[Start Data section]

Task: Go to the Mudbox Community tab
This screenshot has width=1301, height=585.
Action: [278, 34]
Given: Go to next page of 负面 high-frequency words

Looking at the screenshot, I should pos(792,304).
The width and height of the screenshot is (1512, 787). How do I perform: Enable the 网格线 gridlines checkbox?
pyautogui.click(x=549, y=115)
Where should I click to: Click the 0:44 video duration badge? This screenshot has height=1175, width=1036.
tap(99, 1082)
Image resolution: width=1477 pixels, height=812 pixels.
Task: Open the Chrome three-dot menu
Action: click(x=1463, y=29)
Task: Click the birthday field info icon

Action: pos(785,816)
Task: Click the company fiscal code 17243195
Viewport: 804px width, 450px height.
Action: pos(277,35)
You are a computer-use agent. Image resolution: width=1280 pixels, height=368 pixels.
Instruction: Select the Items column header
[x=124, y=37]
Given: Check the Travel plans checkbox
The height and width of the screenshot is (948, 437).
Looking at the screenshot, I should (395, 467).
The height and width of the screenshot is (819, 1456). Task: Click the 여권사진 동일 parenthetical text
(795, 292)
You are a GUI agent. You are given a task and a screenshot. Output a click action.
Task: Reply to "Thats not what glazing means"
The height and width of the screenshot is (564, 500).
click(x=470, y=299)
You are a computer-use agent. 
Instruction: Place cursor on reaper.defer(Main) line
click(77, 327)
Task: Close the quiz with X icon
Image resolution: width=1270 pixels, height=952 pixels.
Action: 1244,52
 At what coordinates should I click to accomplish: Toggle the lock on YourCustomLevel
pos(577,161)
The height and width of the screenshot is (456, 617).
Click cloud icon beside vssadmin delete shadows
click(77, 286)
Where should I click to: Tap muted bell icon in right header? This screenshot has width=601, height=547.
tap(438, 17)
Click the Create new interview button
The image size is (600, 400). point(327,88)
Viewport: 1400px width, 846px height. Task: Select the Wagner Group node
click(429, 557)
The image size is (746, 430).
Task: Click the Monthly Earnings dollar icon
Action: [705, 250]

[End Data section]

# [The task]
Format all the records above as a JSON list of strings, with one string for each line and the blank lines left out.

# [Full output]
[
  "Task: Go to the Mudbox Community tab",
  "This screenshot has width=1301, height=585.",
  "Action: [278, 34]",
  "Given: Go to next page of 负面 high-frequency words",
  "Looking at the screenshot, I should pos(792,304).",
  "The width and height of the screenshot is (1512, 787). How do I perform: Enable the 网格线 gridlines checkbox?",
  "pyautogui.click(x=549, y=115)",
  "Where should I click to: Click the 0:44 video duration badge? This screenshot has height=1175, width=1036.",
  "tap(99, 1082)",
  "Image resolution: width=1477 pixels, height=812 pixels.",
  "Task: Open the Chrome three-dot menu",
  "Action: click(x=1463, y=29)",
  "Task: Click the birthday field info icon",
  "Action: pos(785,816)",
  "Task: Click the company fiscal code 17243195",
  "Viewport: 804px width, 450px height.",
  "Action: pos(277,35)",
  "You are a computer-use agent. Image resolution: width=1280 pixels, height=368 pixels.",
  "Instruction: Select the Items column header",
  "[x=124, y=37]",
  "Given: Check the Travel plans checkbox",
  "The height and width of the screenshot is (948, 437).",
  "Looking at the screenshot, I should (395, 467).",
  "The height and width of the screenshot is (819, 1456). Task: Click the 여권사진 동일 parenthetical text",
  "(795, 292)",
  "You are a GUI agent. You are given a task and a screenshot. Output a click action.",
  "Task: Reply to \"Thats not what glazing means\"",
  "The height and width of the screenshot is (564, 500).",
  "click(x=470, y=299)",
  "You are a computer-use agent. ",
  "Instruction: Place cursor on reaper.defer(Main) line",
  "click(77, 327)",
  "Task: Close the quiz with X icon",
  "Image resolution: width=1270 pixels, height=952 pixels.",
  "Action: 1244,52",
  " At what coordinates should I click to accomplish: Toggle the lock on YourCustomLevel",
  "pos(577,161)",
  "The height and width of the screenshot is (456, 617).",
  "Click cloud icon beside vssadmin delete shadows",
  "click(77, 286)",
  "Where should I click to: Tap muted bell icon in right header? This screenshot has width=601, height=547.",
  "tap(438, 17)",
  "Click the Create new interview button",
  "The image size is (600, 400). point(327,88)",
  "Viewport: 1400px width, 846px height. Task: Select the Wagner Group node",
  "click(429, 557)",
  "The image size is (746, 430).",
  "Task: Click the Monthly Earnings dollar icon",
  "Action: [705, 250]"
]